*Passage provided*
Quick’s First Name Was Not Released
Quick told DailyMail that he had no clue Mr. Green was at work. He admitted that he had gone to college with Mrs. Howser, but that he hated both her and her husband. “Their paper was nothing but a gossip rag which destroyed some people’s reputations. If the upshot of this is that they had to fold the paper, then I am glad. Jack and Angela Howser are awful people.” Quick said that the midnight raid was two days before Sheriff Adams almost lost the re-election. “I have always thought that he did this because he did not want bad stuff written about him so close to the election.”
While It Didn’t Take Long For Her To Get Out, It Wasn’t The End For Mrs. Green
Mrs. Green got out on the 300 dollar bail not long after being arrested. Mr. Howser made a separate claim the following morning. He said that Jade had failed to return a cellphone memory card containing the home phone numbers and all of the newspaper’s contacts. Despite the fact that the card held little value and he had other copies of the contacts, he said that he was worried she’d misuse the numbers. She was arrested again, only the bail was 500 dollars. While Mr. Howser was doing that, his wife went to the courthouse in Saline county to take out an emergency order of protection to prevent Mrs. and Mr. Green from seeing their daughter. It took them 16 months to get their daughter back. Though that wasn’t the end of their troubles…
Other Cases
“One time they had us arrested for unlawful communication with a witness, our daughter! It was the only visit we had had with her in five months and it was after the judge said we could speak with her. Then that was dismissed two or three weeks later. I spent a week in jail and Josh spent two weeks in a cell with people he had arrested when he was a police officer,” said Mrs. Green.
The Court
The State Police were considering kidnapping charges against the Howsers. However, their superiors told him to drop the case so it could be dealt with by the Attorney Registration & Disciplinary Committee. At the end of the trial, the Greens were rewarded 250,000 dollars for emotional and mental pain, 100,000 dollars for loss of companionship, 120,000 attorney’s fee and 500,000 dollars in punitive damage. The Howsers are also facing a huge sum to compensate the Greens. The Howsers, of course, fought this. They appealed three times saying that there was not enough evidence to support the decision, the judge should not have excluded certain facts about the Greens, and that a 970,000 dollar reward was too high. However, the judges were having not of it, saying: “We reject all of the Howsers’ arguments.”

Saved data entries
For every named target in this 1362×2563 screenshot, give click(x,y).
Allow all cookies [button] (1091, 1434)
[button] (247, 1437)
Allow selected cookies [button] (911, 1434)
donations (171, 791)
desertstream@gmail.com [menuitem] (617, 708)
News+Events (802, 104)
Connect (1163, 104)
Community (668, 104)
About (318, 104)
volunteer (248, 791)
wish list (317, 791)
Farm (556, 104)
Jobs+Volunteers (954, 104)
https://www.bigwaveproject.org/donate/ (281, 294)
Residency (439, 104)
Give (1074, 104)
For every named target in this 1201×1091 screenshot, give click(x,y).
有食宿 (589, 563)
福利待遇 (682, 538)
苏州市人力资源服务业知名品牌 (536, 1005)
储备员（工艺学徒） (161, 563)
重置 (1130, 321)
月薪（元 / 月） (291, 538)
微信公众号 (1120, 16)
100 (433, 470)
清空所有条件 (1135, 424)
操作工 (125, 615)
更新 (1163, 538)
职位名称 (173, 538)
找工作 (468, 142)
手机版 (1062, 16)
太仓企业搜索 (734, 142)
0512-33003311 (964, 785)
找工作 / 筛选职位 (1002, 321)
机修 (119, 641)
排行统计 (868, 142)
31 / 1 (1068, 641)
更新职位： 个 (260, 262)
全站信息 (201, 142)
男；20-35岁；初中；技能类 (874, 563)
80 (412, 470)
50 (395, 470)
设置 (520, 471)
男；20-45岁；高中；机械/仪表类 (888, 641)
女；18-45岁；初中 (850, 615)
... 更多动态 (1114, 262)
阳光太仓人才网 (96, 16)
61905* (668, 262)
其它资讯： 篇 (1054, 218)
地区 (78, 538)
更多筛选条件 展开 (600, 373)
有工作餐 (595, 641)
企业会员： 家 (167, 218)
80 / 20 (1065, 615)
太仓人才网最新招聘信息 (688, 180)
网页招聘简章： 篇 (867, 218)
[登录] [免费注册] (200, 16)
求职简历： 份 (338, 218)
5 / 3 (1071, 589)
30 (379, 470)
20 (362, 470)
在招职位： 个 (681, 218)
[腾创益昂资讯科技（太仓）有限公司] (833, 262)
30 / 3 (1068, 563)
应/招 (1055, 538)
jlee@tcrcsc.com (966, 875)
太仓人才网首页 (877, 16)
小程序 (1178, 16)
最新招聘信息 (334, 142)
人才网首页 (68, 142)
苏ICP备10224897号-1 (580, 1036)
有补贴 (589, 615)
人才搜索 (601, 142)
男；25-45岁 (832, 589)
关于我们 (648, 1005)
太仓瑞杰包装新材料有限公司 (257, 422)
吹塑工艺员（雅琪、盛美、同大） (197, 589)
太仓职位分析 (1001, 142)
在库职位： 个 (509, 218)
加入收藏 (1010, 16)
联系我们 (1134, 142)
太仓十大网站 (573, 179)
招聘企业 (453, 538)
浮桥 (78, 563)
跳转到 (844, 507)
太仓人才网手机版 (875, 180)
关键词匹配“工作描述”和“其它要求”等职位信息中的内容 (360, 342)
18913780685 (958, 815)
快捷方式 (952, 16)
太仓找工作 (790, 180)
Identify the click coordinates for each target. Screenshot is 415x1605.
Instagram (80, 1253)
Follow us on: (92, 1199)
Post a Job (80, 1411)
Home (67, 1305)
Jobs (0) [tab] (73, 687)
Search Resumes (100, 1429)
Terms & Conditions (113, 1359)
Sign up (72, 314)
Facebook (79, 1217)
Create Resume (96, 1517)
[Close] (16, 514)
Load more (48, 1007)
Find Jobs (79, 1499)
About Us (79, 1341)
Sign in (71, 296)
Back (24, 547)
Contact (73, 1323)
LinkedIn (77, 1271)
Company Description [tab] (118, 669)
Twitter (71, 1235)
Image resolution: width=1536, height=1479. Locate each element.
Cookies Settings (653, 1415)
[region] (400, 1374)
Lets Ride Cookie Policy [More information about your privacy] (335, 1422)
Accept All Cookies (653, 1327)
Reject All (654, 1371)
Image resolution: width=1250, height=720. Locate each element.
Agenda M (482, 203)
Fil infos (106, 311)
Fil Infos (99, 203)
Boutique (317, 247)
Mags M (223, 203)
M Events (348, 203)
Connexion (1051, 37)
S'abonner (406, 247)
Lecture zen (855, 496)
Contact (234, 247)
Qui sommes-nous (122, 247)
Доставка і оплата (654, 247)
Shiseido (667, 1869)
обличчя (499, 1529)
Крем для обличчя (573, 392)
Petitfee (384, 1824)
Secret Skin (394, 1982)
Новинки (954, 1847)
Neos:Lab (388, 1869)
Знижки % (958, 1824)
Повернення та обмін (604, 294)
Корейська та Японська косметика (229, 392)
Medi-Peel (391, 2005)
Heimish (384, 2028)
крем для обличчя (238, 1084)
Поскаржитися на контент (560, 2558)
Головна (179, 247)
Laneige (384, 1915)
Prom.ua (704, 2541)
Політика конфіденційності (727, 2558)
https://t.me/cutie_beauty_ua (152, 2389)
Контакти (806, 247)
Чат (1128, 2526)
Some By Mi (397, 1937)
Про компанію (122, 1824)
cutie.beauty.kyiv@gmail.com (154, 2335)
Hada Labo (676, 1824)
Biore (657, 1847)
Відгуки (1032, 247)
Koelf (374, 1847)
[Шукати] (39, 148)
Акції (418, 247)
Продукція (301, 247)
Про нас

*Problem set*
1 - In the article about the Greens and the Howsers, what was Mrs. Green's bail set at after her second arrest?
2 - Write the next paragraph of the article about the Greens and the Howsers, picking up after its final sentence.

*Task responses*
1 - 500 dollars.

2 -
The Court Asked How The Howsers Were Going To Pay The Fee?
“We will go back to court and try to conclude the collection process,” said Mrs. Greens lawyer Kent Heller. However, Mrs. Green replied saying that they were wealthy enough. “The newspaper was in 13 counties. They made enough money to be able to get six attorneys throughout this process.” Mrs. Green said that after getting a combined 75,000 dollars from Sheriff Adams and Quick, she had no idea how big the reward from her parents was going to be.
Five Years Later
Mrs. Green said that she hasn’t spoken to her mother at all these past five years, and doesn’t plan to ever again. “I don’t want anything to do with her, I don’t care what she does in her life, I just want her to stay away from mine.” E.W. is now nine-year-old and thriving, though Mrs. Green said that she had to see a therapist. “She was in counseling for quite a while just learning to be a little girl again.”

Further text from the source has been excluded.